**WORK REQUEST:** Pick each line that has "computer" out of the records.

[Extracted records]

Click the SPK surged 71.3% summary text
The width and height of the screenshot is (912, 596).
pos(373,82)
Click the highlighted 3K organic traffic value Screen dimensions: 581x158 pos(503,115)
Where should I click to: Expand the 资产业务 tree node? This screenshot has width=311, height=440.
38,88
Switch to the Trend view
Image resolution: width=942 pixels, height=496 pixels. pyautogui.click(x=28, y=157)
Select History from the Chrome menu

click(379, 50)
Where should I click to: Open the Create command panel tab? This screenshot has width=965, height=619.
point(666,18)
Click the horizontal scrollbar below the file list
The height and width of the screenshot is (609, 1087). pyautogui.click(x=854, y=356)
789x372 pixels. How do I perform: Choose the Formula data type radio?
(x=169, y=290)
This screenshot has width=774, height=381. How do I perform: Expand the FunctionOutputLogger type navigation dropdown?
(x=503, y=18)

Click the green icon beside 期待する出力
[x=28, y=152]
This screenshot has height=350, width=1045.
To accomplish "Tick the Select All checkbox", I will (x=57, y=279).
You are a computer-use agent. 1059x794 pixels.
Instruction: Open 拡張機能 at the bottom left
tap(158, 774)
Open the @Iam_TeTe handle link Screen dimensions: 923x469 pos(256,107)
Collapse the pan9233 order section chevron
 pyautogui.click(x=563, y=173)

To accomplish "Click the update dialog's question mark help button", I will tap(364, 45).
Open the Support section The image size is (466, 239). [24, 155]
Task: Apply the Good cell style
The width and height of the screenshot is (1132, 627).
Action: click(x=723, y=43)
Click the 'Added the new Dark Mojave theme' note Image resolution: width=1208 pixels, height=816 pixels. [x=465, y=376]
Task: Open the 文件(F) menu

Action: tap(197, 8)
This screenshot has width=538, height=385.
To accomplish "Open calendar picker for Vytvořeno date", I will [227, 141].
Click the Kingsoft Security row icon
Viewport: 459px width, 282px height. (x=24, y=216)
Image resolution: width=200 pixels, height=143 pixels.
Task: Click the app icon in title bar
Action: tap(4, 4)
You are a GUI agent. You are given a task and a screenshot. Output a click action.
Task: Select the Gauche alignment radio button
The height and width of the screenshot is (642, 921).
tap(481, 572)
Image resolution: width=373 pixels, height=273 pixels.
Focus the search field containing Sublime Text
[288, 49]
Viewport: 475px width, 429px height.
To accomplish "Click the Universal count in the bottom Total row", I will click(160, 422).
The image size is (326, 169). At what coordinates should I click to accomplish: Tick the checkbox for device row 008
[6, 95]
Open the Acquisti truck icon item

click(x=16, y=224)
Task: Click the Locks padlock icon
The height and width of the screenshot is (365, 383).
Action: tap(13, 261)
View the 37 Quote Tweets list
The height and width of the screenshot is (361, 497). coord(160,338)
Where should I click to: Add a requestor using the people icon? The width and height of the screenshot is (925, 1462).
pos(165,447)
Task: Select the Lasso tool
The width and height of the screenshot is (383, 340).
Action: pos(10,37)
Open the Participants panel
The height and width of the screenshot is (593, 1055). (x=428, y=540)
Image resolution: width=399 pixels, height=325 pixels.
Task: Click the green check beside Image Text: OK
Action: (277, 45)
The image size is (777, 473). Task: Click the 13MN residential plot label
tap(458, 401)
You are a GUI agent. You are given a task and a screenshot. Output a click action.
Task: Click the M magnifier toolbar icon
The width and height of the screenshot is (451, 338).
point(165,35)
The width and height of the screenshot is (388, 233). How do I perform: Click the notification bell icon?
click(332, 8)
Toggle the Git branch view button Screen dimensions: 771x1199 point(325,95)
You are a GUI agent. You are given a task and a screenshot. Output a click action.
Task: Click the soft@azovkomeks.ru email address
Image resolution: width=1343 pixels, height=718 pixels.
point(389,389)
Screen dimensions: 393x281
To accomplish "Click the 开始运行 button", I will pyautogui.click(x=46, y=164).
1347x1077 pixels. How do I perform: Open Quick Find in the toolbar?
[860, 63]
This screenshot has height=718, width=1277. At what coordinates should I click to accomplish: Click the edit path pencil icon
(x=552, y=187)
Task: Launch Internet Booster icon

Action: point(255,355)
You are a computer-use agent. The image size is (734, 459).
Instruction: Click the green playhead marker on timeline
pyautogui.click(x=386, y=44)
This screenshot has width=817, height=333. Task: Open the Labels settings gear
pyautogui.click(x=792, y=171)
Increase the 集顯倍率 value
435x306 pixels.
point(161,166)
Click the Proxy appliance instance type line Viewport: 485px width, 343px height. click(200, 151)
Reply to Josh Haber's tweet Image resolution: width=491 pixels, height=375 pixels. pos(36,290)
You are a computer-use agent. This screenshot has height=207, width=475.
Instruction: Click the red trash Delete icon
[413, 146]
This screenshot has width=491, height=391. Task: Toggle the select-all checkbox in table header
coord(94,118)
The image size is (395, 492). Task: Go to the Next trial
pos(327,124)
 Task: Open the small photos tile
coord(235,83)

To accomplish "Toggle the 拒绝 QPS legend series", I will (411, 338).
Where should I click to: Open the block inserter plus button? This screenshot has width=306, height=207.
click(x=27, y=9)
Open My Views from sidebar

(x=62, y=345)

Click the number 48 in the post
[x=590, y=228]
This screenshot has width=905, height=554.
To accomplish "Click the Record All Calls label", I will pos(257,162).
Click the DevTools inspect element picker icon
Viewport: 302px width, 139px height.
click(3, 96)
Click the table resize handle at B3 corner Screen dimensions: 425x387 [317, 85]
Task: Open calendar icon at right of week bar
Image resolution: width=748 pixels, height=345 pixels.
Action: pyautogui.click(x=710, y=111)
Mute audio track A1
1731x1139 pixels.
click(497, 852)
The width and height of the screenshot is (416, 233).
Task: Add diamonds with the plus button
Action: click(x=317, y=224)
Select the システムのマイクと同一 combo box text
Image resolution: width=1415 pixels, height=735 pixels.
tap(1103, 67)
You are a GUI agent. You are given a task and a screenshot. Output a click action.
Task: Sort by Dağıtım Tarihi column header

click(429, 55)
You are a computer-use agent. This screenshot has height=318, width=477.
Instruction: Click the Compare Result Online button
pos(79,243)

**RESULT FOR THIS EXERCISE:**
You are a computer-use agent. 1059x794 pixels.
You are a computer-use agent. The image size is (734, 459).
You are a computer-use agent. This screenshot has height=207, width=475.
You are a computer-use agent. This screenshot has height=318, width=477.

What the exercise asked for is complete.